W swoim kraju Roman ma jednak nie najlepszą opinię. Czeska prasa pisze, że dostał i utrzymuje posadę szefa CEZ-u dzięki poparciu polityków – koncern wciąż w większości należy do czeskiego państwa – a on politykom potrafi się odwdzięczyć. Jeździ z premierami na wakacje, a prywatna szkoła syna prezydenta Czech – Vaclava Klausa dostała od Romana pokaźną dotację.
Reklama

Komandosi CEZ

Jednak największą rysą na wizerunku prezesa CEZ-u była afera z energetycznym komando. Kilka lat temu, już za rządów Martina Romana, koncern utworzył specjalne jednostki, których zadaniem była walka ze złodziejami prądu.

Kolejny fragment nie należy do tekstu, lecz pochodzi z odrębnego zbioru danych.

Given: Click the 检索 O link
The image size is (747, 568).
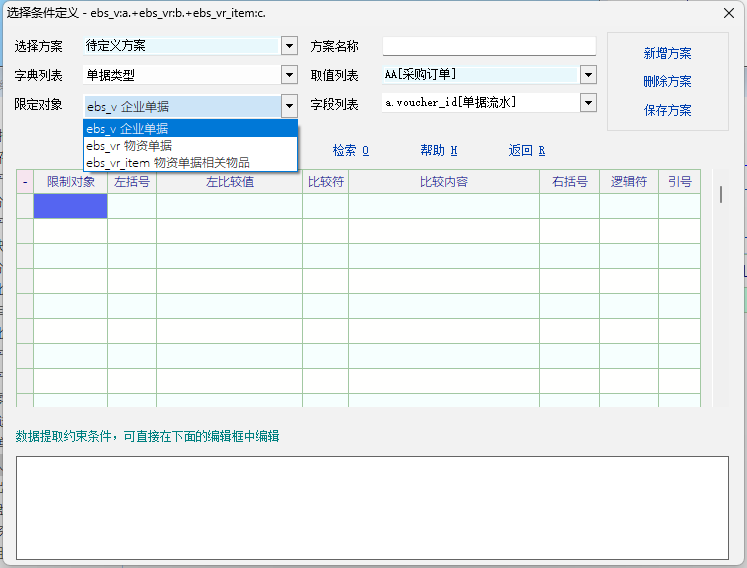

Nie byłoby może w tym nic złego, gdyby nie fakt, że krewkich członków jednostek, szkolonych niemal jak komandosi, poniosła nieco fantazja i zbyt mocno przejęli się rolą. Ubrani na czarno jak antyterroryści, wyposażeni w noże, psy tropiące, a czasem w broń palną urządzali naloty na rodziny podejrzane o kradzież prądu o każdej porze dnia i nocy. Oskarżanych o nielegalny pobór prądu przesłuchiwano po kilka, a nawet kilkanaście godzin, by wymóc na nich przyznanie się do kradzieży i podpisanie specjalnych zobowiązań, na mocy których mieli płacić gigantyczne kwoty za kradzież elektryczności.
Czeska prasa pisała, że w wyniku przesłuchań ofiary bojówek CEZ-u doznały zaburzeń psychicznych, a jedna z nich popełniła samobójstwo. Dopiero fala krytyki, jaka przetoczyła się przez media, spowodowała, że CEZ przerwał akcje komandosów.
Wizerunek Romana i koncernu energetycznego ma ocieplić działalność charytatywna. CEZ jest w Czechach sponsorem niemal wszystkiego, a sam Martin Roman zadeklarował ostatnio, że większość swojego majątku chce oddać potrzebującym.
– Zgodziliśmy się z żoną, że z biegiem lat przekażemy większość pieniędzy na cele dobroczynne, gdyż jesteśmy pewni, iż żadne z naszych dzieci nie będzie szczęśliwe, że odziedziczy wielki majątek – powiedział Martin Roman tygodnikowi „Ekonom”.